IN RE: Alan Sajid

Reset A A Font size: Print

Supreme Court, Appellate Division, Second Department, New York.

IN RE: Alan Sajid, appellant, v Joann Berrios-Sajid, respondent.

2009-01358 (Docket No. V-2481-08)

Decided: May 25, 2010

WILLIAM F. MASTRO, J.P. FRED T. SANTUCCI CHERYL E. CHAMBERS SHERI S. ROMAN, JJ. Meth Law Offices, P.C., Chester, N.Y. (Michael D. Meth of counsel), for appellant. Joseph J. Artrip, New Windsor, N.Y., for respondent.

Argued-May 7, 2010


Gary E. Eisenberg, New City, N.Y., attorney for the children.

In a child custody proceeding pursuant to Family Court Act article 6, the father appeals, as limited by his brief, from so much of an order of the Family Court, Orange County (Woods, J.), entered December 12, 2008, as, after a hearing, awarded the parties joint custody of the two subject children, with physical custody to the mother.

ORDERED that the order is affirmed insofar as appealed from, without costs or disbursements.

There is “no prima facie right to the custody of the child in either parent” (Domestic Relations Law §§ 70[a], 240[1][a];  see Friederwitzer v.
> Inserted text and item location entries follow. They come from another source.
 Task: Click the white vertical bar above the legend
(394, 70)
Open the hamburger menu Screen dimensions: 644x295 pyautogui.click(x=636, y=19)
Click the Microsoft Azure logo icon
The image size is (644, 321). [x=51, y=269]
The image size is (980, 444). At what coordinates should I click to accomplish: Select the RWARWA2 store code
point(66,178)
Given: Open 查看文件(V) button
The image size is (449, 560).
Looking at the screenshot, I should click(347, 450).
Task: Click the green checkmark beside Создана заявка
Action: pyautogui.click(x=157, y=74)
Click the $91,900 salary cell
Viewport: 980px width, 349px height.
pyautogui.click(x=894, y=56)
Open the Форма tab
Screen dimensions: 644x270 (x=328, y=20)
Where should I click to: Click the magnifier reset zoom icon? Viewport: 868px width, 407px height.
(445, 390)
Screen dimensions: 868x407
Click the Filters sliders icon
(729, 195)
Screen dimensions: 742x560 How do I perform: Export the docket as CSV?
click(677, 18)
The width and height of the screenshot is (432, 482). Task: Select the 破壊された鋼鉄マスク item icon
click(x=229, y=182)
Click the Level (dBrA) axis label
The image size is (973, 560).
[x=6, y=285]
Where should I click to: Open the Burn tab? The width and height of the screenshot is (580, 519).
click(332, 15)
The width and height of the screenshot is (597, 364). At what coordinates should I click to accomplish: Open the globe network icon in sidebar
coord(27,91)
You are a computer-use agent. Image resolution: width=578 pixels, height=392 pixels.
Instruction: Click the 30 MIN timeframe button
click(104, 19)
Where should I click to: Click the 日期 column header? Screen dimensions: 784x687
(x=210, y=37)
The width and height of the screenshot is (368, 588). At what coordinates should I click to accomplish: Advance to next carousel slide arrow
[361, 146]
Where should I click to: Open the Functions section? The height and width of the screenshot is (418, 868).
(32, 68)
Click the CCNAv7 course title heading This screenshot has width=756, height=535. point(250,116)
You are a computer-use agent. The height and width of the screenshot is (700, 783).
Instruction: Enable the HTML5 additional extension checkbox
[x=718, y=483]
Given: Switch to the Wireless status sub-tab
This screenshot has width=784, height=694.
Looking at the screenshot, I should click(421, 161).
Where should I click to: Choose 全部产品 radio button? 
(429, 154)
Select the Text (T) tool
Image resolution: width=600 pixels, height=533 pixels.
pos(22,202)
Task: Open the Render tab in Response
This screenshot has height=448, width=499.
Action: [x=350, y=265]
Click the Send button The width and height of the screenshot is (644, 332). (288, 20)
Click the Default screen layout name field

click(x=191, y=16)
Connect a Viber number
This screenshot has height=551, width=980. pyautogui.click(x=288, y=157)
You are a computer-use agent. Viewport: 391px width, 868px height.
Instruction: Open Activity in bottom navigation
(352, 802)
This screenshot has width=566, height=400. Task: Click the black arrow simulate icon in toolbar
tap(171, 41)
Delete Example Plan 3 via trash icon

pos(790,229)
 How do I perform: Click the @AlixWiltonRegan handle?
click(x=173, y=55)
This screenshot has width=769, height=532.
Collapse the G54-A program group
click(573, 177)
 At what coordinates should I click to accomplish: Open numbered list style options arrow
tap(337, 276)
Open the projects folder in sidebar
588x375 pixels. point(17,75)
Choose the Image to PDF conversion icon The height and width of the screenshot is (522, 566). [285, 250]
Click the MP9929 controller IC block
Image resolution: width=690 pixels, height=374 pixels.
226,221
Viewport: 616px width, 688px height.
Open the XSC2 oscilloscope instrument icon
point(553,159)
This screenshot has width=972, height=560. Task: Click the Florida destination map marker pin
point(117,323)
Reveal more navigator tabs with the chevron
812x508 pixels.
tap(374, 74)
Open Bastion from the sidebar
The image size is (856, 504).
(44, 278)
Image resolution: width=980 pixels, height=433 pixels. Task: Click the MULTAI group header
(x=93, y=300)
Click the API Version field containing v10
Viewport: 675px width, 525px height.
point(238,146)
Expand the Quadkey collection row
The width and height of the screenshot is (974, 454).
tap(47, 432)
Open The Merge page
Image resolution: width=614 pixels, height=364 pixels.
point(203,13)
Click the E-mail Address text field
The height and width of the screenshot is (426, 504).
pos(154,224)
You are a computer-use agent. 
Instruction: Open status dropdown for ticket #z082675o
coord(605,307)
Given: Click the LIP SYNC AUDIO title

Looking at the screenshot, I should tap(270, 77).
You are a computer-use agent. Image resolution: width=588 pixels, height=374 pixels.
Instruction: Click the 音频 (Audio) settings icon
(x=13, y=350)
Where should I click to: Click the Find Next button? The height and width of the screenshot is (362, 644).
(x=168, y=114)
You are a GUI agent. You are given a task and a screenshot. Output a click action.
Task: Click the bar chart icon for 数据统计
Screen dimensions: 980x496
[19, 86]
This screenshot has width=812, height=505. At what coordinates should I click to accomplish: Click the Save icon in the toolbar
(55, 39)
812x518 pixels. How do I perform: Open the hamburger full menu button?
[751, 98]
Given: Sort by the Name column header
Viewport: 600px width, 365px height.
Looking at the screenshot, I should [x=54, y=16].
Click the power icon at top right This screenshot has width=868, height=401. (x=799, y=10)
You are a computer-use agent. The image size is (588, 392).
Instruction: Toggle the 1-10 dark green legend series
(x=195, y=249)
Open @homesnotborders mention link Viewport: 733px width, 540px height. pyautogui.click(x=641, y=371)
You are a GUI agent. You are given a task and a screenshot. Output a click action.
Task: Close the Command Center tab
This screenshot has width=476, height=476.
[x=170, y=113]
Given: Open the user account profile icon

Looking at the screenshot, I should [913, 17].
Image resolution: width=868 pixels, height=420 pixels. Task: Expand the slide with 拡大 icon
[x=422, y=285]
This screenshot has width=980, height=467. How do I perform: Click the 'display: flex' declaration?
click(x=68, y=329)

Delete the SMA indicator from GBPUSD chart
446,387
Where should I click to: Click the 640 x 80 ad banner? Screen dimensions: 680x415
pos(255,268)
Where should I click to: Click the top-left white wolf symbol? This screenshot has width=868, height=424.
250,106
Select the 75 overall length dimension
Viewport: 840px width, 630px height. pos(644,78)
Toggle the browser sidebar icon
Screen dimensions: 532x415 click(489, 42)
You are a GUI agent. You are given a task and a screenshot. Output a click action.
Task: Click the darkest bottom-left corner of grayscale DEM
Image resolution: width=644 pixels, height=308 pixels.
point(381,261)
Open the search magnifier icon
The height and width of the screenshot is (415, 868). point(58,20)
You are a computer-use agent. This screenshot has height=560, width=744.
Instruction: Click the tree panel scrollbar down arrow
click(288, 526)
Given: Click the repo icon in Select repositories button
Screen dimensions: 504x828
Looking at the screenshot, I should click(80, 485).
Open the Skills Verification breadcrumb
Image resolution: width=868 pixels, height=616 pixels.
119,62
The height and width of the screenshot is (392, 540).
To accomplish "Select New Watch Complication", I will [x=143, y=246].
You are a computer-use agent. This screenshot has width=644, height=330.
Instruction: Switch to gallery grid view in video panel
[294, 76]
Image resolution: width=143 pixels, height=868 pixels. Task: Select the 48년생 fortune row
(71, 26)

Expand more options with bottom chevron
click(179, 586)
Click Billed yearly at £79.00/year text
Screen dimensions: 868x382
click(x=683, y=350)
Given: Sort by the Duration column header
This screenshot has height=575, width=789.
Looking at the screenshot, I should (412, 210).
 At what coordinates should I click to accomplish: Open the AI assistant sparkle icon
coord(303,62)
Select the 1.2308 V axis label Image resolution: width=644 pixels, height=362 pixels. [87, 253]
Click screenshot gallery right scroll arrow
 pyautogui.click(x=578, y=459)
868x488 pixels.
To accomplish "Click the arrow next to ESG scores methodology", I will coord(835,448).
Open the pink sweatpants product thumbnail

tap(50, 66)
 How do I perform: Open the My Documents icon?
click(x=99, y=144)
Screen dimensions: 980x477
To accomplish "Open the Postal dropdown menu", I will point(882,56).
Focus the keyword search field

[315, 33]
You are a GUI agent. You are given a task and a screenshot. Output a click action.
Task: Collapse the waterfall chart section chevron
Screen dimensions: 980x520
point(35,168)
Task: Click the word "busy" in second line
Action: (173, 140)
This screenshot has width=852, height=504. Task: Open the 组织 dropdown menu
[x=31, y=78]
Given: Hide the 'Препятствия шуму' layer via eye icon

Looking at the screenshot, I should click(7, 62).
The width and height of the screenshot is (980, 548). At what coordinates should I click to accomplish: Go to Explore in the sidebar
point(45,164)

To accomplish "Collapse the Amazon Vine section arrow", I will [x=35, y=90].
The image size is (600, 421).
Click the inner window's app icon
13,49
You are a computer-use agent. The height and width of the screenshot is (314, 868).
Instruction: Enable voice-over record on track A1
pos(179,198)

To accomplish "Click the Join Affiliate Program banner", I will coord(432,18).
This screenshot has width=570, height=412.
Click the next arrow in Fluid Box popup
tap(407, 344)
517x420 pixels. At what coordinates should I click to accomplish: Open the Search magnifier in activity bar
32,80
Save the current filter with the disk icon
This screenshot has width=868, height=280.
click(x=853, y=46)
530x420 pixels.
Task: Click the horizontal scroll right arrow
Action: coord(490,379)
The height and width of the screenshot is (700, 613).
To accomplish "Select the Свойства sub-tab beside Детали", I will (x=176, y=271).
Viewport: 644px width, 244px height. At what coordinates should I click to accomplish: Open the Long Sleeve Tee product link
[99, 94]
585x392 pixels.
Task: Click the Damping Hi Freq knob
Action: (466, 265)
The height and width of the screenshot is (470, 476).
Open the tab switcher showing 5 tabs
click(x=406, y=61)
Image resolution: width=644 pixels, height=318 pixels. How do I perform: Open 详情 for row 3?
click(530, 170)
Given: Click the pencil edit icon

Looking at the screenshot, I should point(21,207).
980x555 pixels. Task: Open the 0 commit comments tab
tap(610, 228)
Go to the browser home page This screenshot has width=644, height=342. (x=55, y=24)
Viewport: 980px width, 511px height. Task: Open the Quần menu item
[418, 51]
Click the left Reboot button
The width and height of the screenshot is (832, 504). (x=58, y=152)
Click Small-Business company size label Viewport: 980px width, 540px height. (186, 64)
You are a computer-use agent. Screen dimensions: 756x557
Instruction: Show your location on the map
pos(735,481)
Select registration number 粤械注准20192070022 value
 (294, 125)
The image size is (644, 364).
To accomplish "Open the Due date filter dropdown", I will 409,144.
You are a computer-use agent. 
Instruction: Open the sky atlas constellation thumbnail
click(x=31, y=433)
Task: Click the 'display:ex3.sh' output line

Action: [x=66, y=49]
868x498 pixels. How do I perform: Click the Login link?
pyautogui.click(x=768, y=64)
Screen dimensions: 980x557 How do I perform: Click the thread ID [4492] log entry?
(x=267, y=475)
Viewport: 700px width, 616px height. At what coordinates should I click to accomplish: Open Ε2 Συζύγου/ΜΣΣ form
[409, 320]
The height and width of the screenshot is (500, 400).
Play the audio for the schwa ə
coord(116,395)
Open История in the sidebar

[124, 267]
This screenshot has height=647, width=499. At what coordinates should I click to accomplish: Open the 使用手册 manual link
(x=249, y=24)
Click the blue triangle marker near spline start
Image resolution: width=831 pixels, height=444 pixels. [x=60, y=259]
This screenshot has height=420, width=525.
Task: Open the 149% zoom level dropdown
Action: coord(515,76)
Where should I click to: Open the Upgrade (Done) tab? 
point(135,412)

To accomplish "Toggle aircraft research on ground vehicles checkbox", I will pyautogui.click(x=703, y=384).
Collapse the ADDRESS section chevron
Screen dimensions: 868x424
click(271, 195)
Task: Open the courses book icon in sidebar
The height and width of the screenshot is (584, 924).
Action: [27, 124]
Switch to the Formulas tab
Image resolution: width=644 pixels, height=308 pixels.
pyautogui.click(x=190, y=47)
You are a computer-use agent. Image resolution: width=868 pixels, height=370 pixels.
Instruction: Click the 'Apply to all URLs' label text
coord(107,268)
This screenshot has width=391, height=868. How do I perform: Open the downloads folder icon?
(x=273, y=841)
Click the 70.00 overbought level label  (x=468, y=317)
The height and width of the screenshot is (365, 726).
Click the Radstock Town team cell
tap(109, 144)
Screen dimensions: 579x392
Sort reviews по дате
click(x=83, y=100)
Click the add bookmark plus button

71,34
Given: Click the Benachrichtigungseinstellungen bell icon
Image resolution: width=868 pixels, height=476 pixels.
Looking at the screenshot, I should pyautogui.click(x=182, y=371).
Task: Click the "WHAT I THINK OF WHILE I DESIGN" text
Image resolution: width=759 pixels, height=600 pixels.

Friederwitzer, 55 N.Y.2d 89).   The essential consideration in any custody controversy is the best interests of the child (see Eschbach v. Eschbach, 56 N.Y.2d 167, 171;  Matter of Dwyer-Hayde v. Forcier, 67 AD3d 1011, 1011).   “Factors to be considered in determining the child's best interests include the quality of the home environment and the parental guidance the custodial parent provides for the child, the ability of each parent to provide for the child's emotional and intellectual development, the financial status and ability of each parent to provide for the child, the relative fitness of the respective parents, and the effect an award of custody to one parent might have on the child's relationship with the other parent” (Matter of Elliott v. Felder, 69 AD3d 623, 623;  see Matter of Vann v. Vann, 14 AD3d 710;  cf.  Matter of Holle v. Holle, 55 AD3d 991).

“[T]he existence or absence of any one factor cannot be determinative on appellate review since the court is to consider the totality of the circumstances” (Eschbach v. Eschbach, 56 N.Y.2d at 174;  see Bourne v. Bristow, 66 AD3d 621).  “Custody determinations depend to a very great extent upon the hearing court's assessment of the credibility of the witnesses and of the character, temperament, and sincerity of the parties.   Thus, where a hearing court has conducted a complete evidentiary hearing, its finding must be accorded great weight, and its grant of custody will not be disturbed unless it lacks a sound and substantial basis in the record” (Matter of Dwyer-Hayde v. Forcier, 67 AD3d at 1011 [internal quotation marks omitted];  see Matter of Rudolph v. Armstead, 61 AD3d 979).

Here, the Family Court conducted a full hearing in which it observed the demeanor and heard the testimony of the parties and a court-appointed expert, and interviewed the children in camera.   Based on our review of the record, the Family Court weighed the appropriate factors and properly awarded joint legal custody of the two subject children, with physical custody to the mother (see Matter of Dwyer-Hayde v. Forcier, 67 AD3d 1011;  Matter of Vann v. Vann, 14 AD3d 710;  Cohen v. Merems, 2 AD3d 663).